» Page excerpt:
↓↓↓

Zegels et al., 2009, 2010
INTRACELLULAR ANTIVIRAL DEFENCE MECHANISMS
We focused on a specific set of proteins, known to have an important contribution in the antiviral defence against viruses.
APOBEC3G, TRIM5alpha, tetherin and the proviral protein LEDGF/p75: anti-HIV-1 activity
- During recent years, the intrinsic antiviral properties of APOBEC3G, TRIM5alpha and tetherin became has been intensively studied. As the three proteins have shown to have anti-HIV-1 activity, it is important to know the expression levels of APOBEC3G and TRIM5alpha in several different types of immune cells. We therefore developed a FACS assay that allows for quantification of these intracellular proteins in eg. T-cell types and macrophages. A similar assay was developed for the proviral protein LEDGF/p75.

↑↑↑

» Data excerpts:
↓↓↓

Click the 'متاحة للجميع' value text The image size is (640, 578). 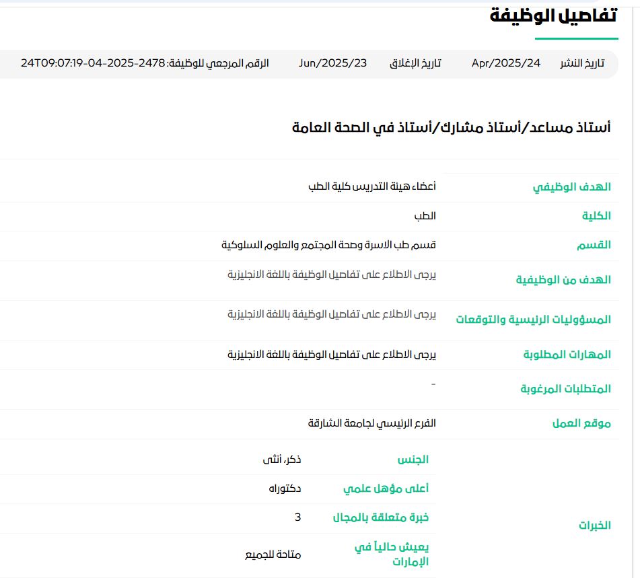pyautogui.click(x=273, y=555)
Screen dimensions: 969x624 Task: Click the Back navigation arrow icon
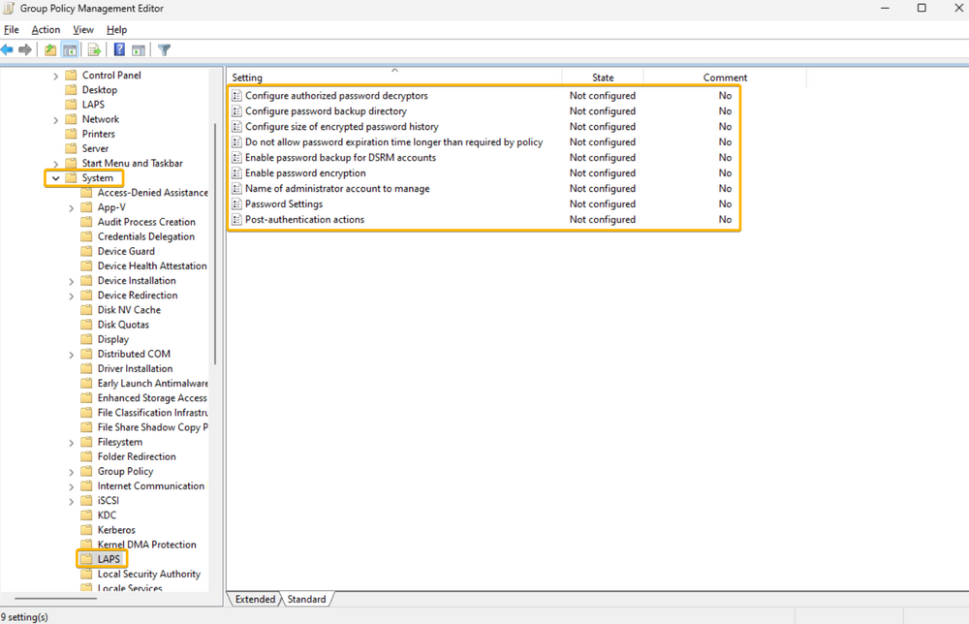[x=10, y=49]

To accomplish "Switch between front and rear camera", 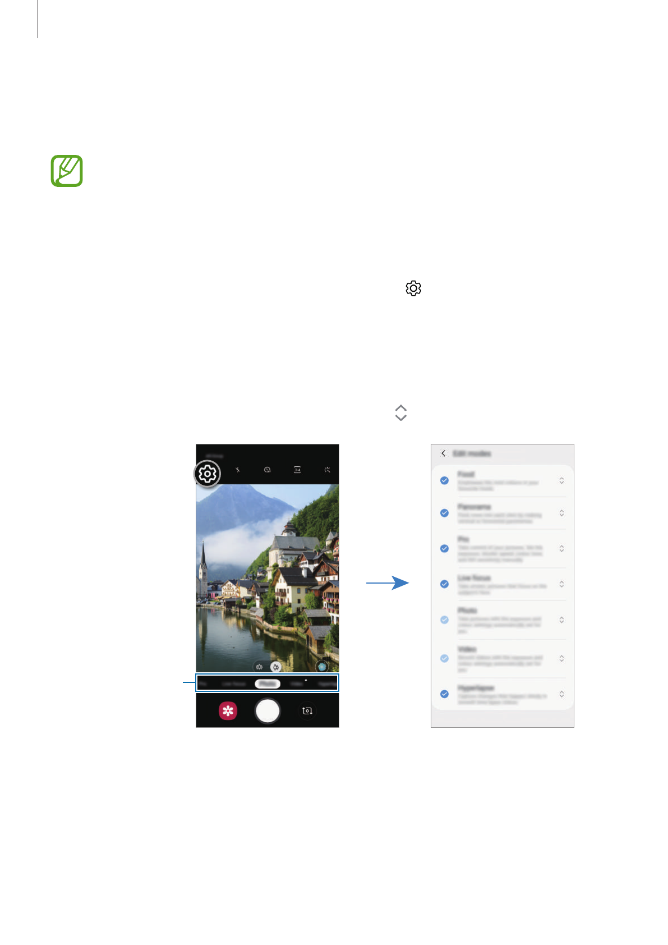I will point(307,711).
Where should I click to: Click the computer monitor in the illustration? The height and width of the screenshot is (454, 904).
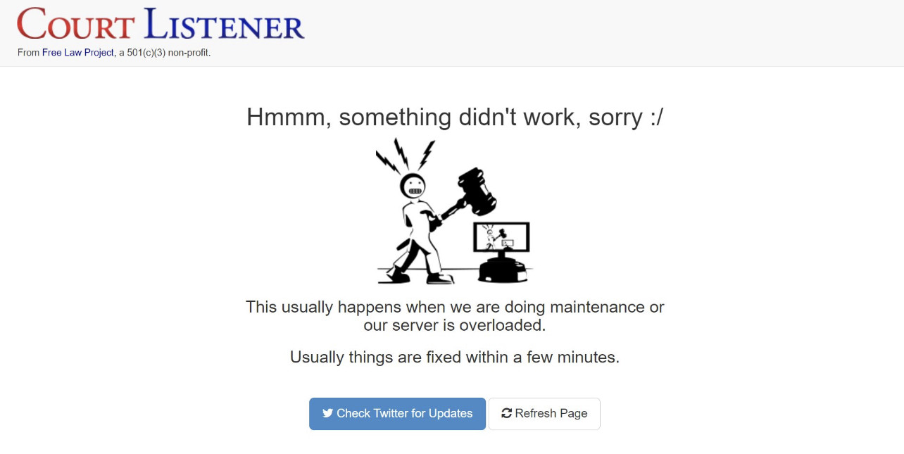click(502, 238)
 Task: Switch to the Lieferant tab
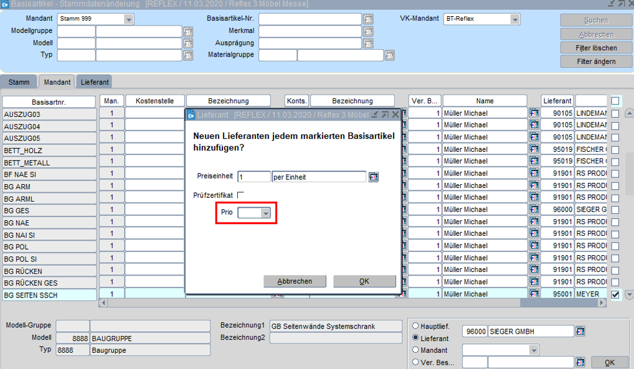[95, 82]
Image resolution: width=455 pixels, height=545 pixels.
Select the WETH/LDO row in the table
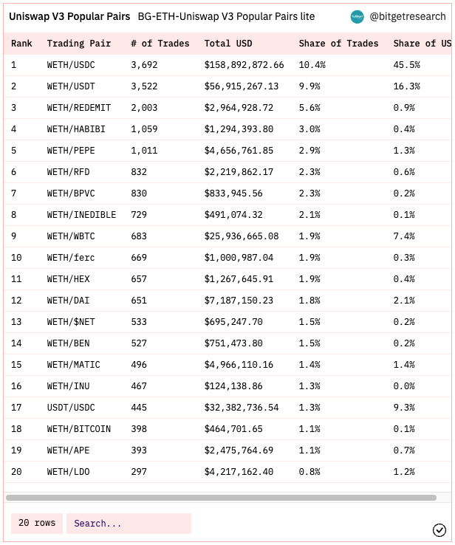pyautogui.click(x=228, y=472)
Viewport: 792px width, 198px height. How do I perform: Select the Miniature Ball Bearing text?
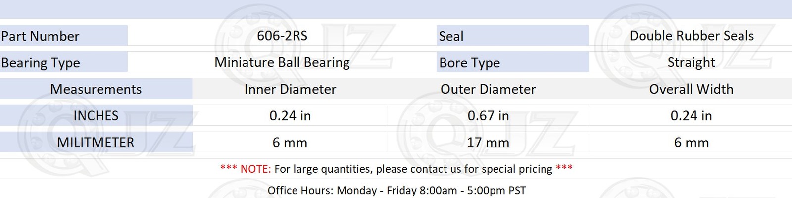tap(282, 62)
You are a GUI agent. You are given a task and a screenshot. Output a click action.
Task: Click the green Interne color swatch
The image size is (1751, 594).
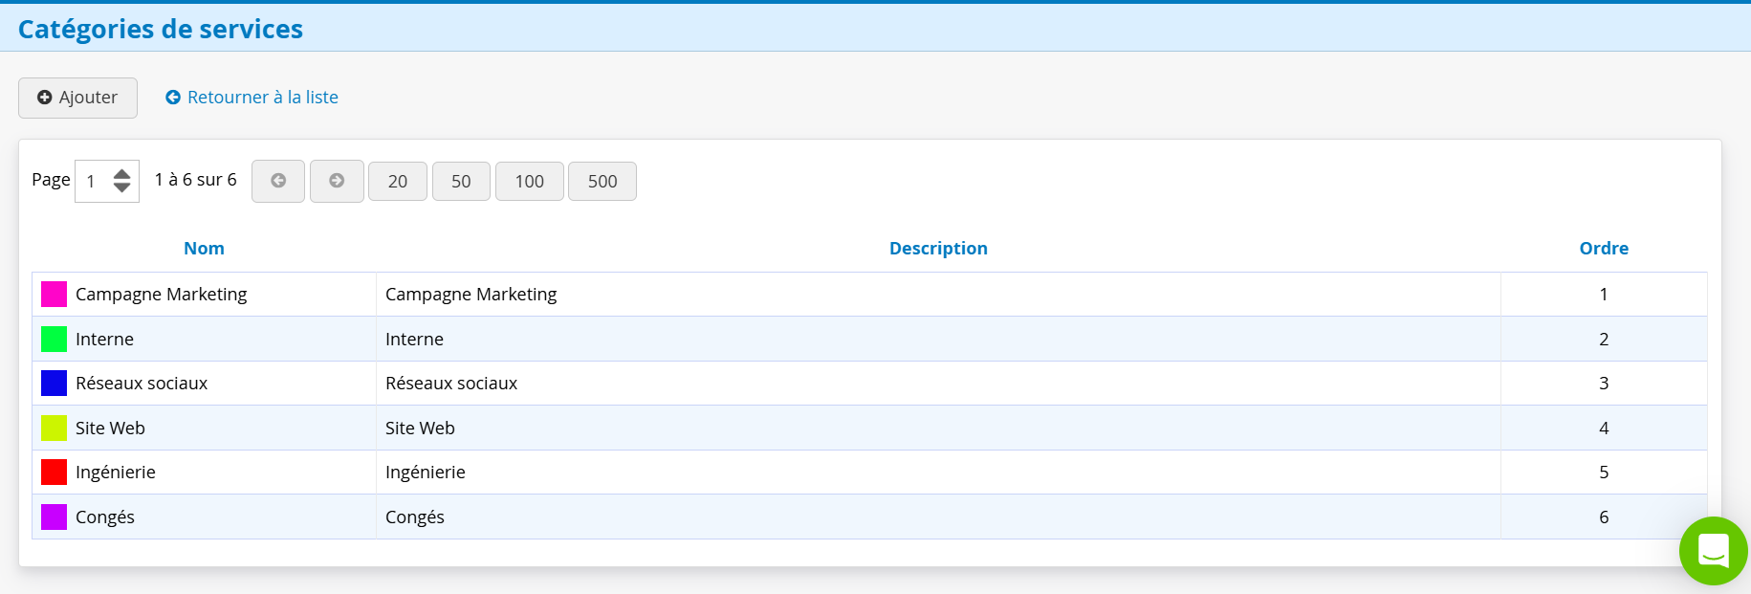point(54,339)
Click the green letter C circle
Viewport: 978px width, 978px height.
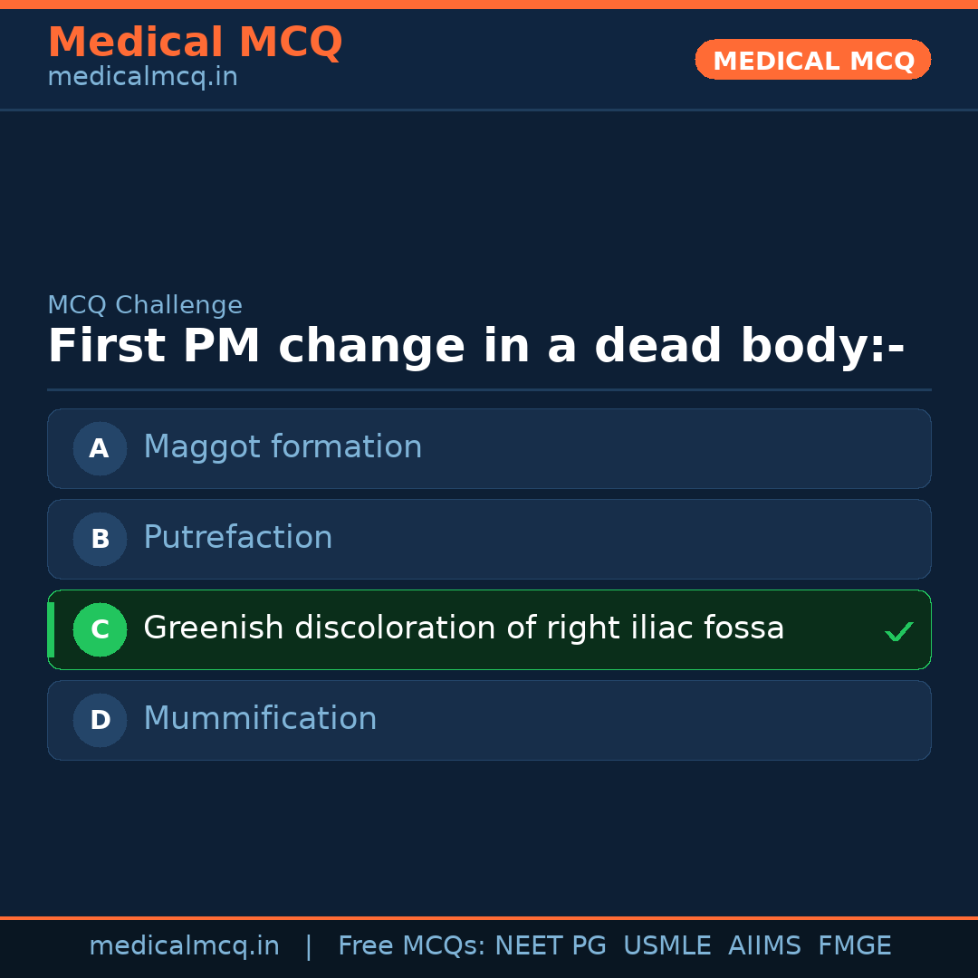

↑↑↑

» Questions on the material:
a) Translate this sentence from the page excerpt into Spanish: "A similar assay was developed for the proviral protein LEDGF/p75."
b) Reproduce the page excerpt word for word, starting with "APOBEC3G, TRIM5alpha, tetherin" and going on through "proviral protein LEDGF/p75.".

» Task answers:
a) Se desarrolló un ensayo similar para la proteína proviral LEDGF/p75.

b)
APOBEC3G, TRIM5alpha, tetherin and the proviral protein LEDGF/p75: anti-HIV-1 activity
- During recent years, the intrinsic antiviral properties of APOBEC3G, TRIM5alpha and tetherin became has been intensively studied. As the three proteins have shown to have anti-HIV-1 activity, it is important to know the expression levels of APOBEC3G and TRIM5alpha in several different types of immune cells. We therefore developed a FACS assay that allows for quantification of these intracellular proteins in eg. T-cell types and macrophages. A similar assay was developed for the proviral protein LEDGF/p75.